Dom
Pixote e a relatividade
É
uma mensagem que me acompanha há uma pá de tempo. A TV nem era colorida. Não
sei dizer de que matiz era o Dom Pixote. Sei que fazia parte da Turma do Zé
Colméia, um elenco de personagens que arremedava animaizinhos graciosos e
falantes. Naquele dia, comandava o espetáculo. Em dado momento, o mestre de
cerimônia Dom Pixote, trouxe para a cena duas figuras, que, devido às
intenções, não eram retratadas como mimosos bichinhos, e sim representavam
desengonçadas personagens humanas. Um baixinho e outro gigante. Foram
entusiasticamente anunciados pelo Dom, como: O maior baixinho do mundo e o
menor gigante do mundo. Eram a maior atração no palco. A surpresa é que quando
chamou o maior baixola, para os aplausos da platéia, quem se apresentou foi o
gigante. E, depois, quando chamou o menor gigante, quem veio foi o baixinho.
Caiu o pano. Era o encerramento daquele episódio. Um quadro pirotécnico
encerrou o rosto de Dom Pixote exibindo um sorriso cheio de malícia como se
inquirisse ao universo de espectadores sobre o real sentido daquela esquete.

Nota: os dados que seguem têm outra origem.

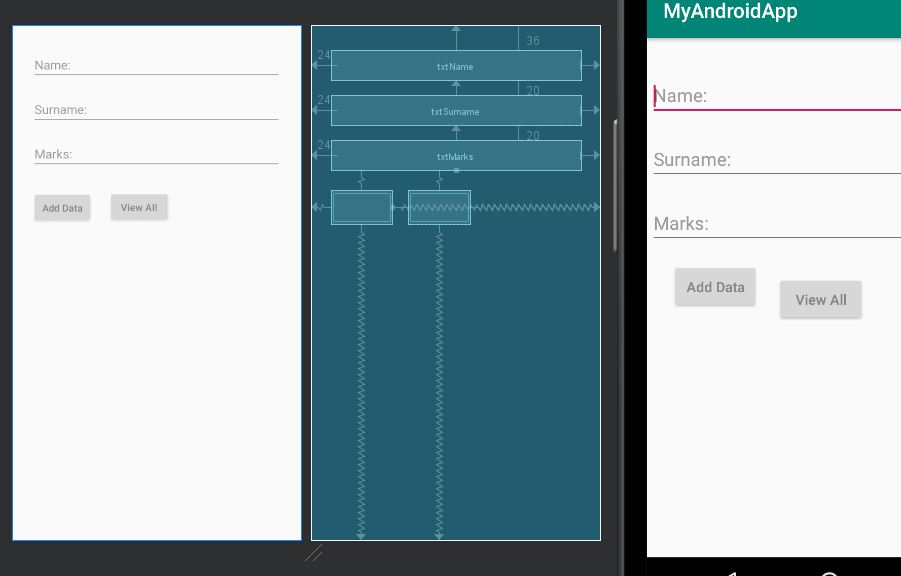The width and height of the screenshot is (901, 576).
Task: Click the Add Data button in design preview
Action: (62, 208)
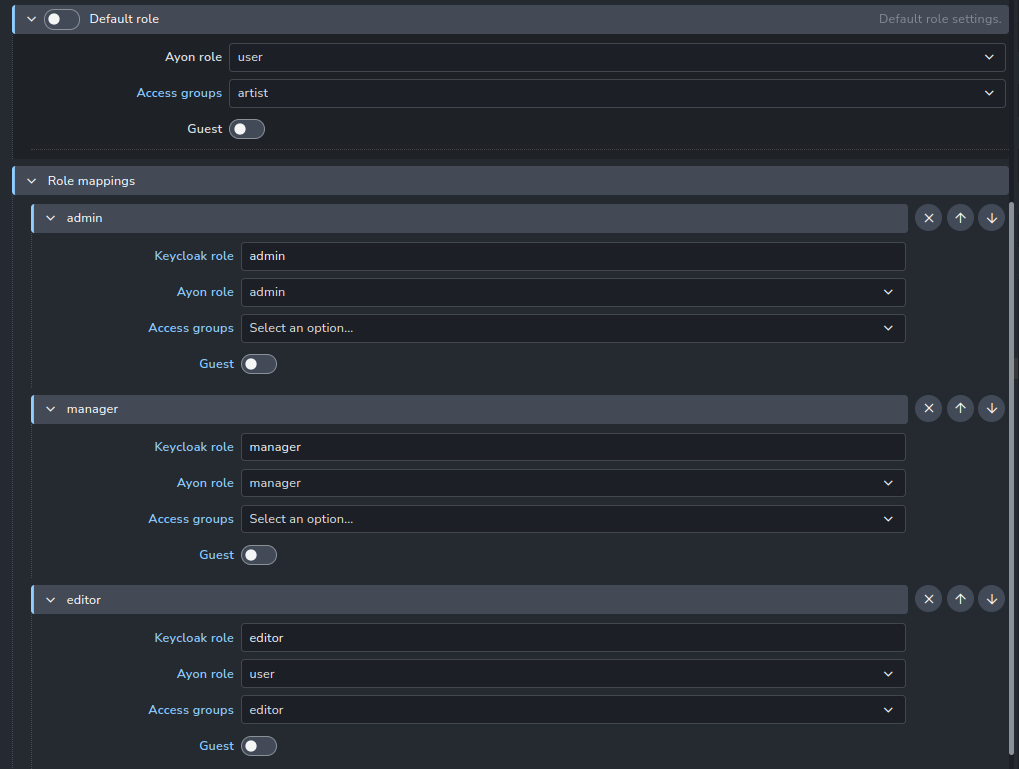The width and height of the screenshot is (1019, 769).
Task: Select the editor Access groups dropdown
Action: click(573, 709)
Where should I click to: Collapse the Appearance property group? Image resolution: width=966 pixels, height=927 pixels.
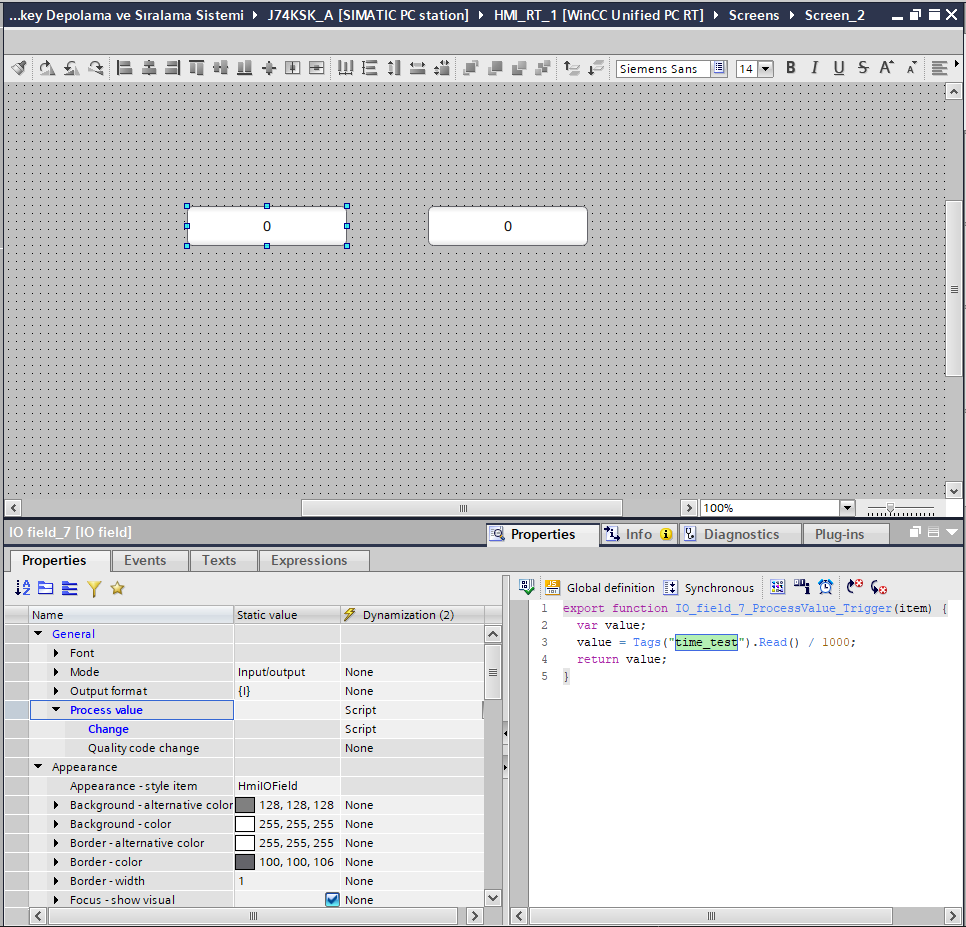pos(38,767)
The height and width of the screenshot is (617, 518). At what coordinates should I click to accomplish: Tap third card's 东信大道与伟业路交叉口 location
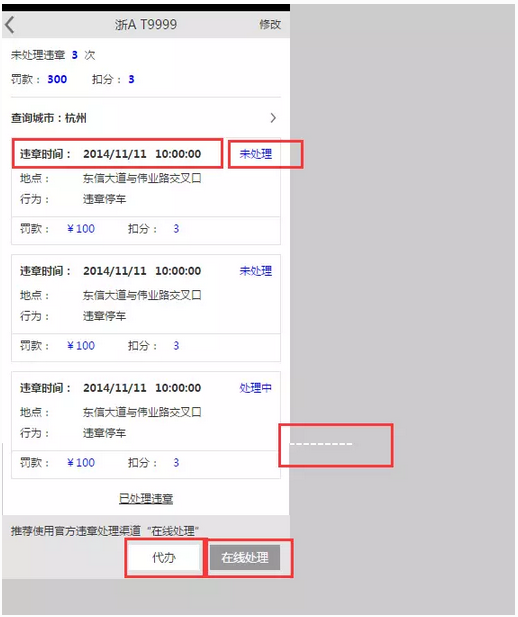pos(142,412)
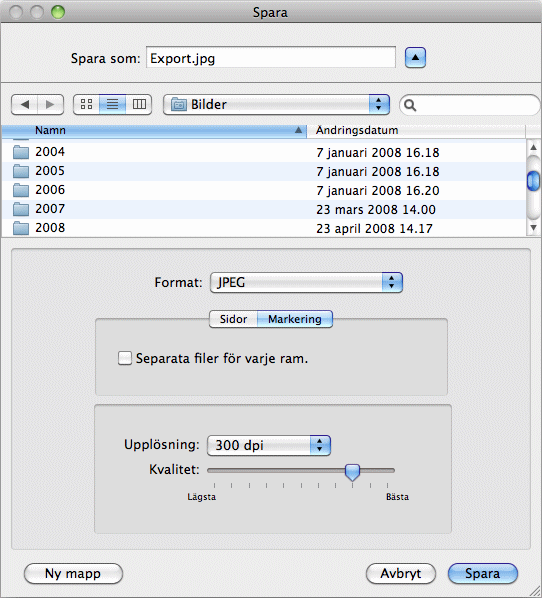Switch to the Markering tab

295,319

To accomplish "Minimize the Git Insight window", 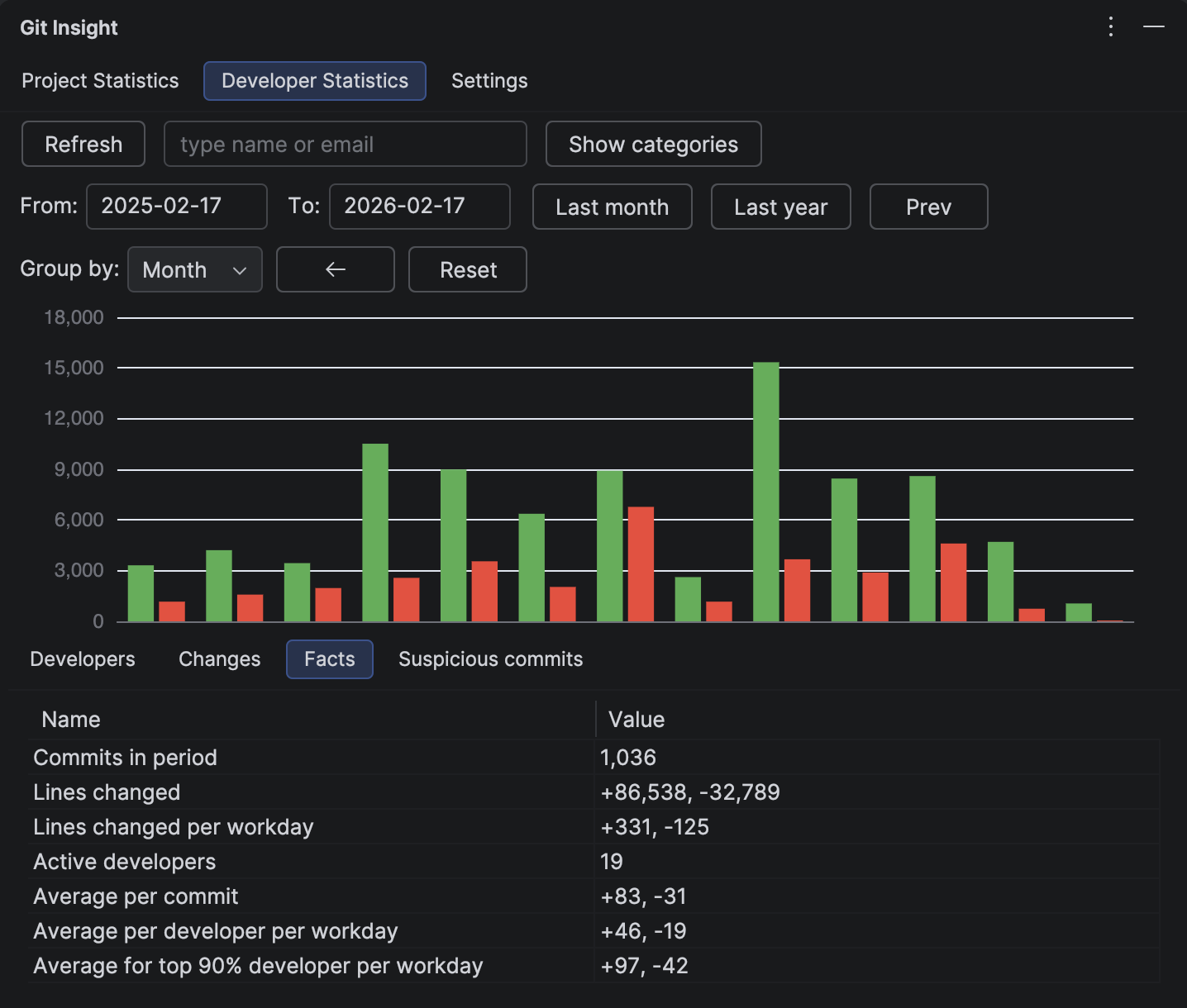I will point(1154,26).
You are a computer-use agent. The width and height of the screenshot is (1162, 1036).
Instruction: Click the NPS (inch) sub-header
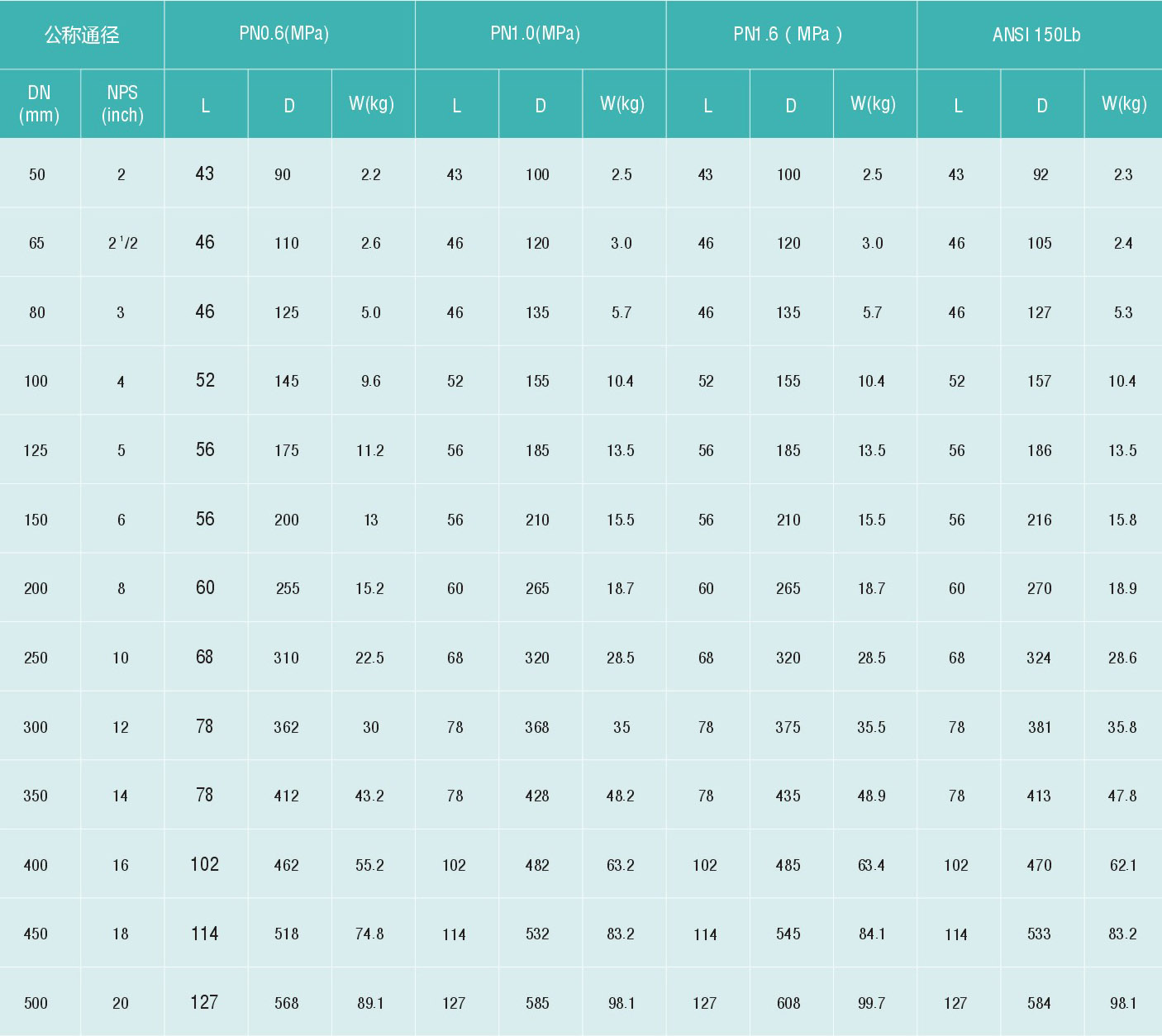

Como se perguntasse: entenderam a sacada, heim, heim?
Aquela
inversão, aquela contradição me mundiou. Por uns instantes, saí do ar. Fiz
perguntas, duvidei, intuí, insinuei. Nada mais para mim, a partir daquela cena
seria absoluto. Buscaria, na medida do possível, ver não só com os bugalhos dos
olhos, mas com a leveza da alma, ou mesmo guiado pela luz da razão. O inteiro e
justo, a mim, seriam sempre passíveis de ponderação, de divisões, subdivisões,
repartimentos, e na sequência, reordenados em voluntariosas sínteses.
É
uma luta, o exercício da análise e da crítica. Juro que tento. Em alguns casos,
travo porfias renhidas comigo mesmo, para superar as ilusões de uniformidade
que nos inebriam. A releitura de condutas sociais e de posturas pessoais
contabilizam as frações do meu leque de tentativas (e o que é mais demandada
hoje da gente é esta análise em favor da harmonia, da aceitação do diferente).
Sofro quando não supero.
Tem
um outro episódio do Dom Pixote mais levinho, sem estímulos, de um humor mais
fácil e menos cortante e que da mesma maneira, marcou a minha já longínqua vida
de moleque pedreirense. Outro dia conto aqui. Fiquemos, por ora, com a malícia.
(N’O
Livro do Avesso, escrito pela poeta Elisa Lucinda, a personagem fala de Cabo
Verde. Diz que é revigorante viver num país onde os atores sociais são
majoritariamente negros. Os políticos são negros, os magistrados são negros, os
garis, os empresários, os artistas, o reitor da universidade, os honoráveis e
os vulgares são negros. É uma percepção que nos ajuda a compreender a
relatividade. Principalmente a nós, que vivemos num país miscigenado mas,
seletivo, excludente. Com certeza, na volta de Cabo Verde, a personagem será
muito mais atenta à distribuição de oportunidades no Brasil.
O
que se tira dessa experiência na África é que o nosso entendimento, o nosso
olhar sobre o estático e perene, pode mudar. Podemos inverter, dobrar,
desdobrar, acelerar, agitar, revolver as nossas certezas. Depende de como
olhamos a realidade).
Por
enquanto, fiquemos com a malícia do Dom Pixote que arremedava um cãozinho
falante, e nem sei de que matiz era porque a televisão lá de casa não era
colorida, e que a olhos vistos media as nossas mais nítidas suposições com
outra régua, um medidor que não podemos discernir apenas com o bugalho dos
olhos.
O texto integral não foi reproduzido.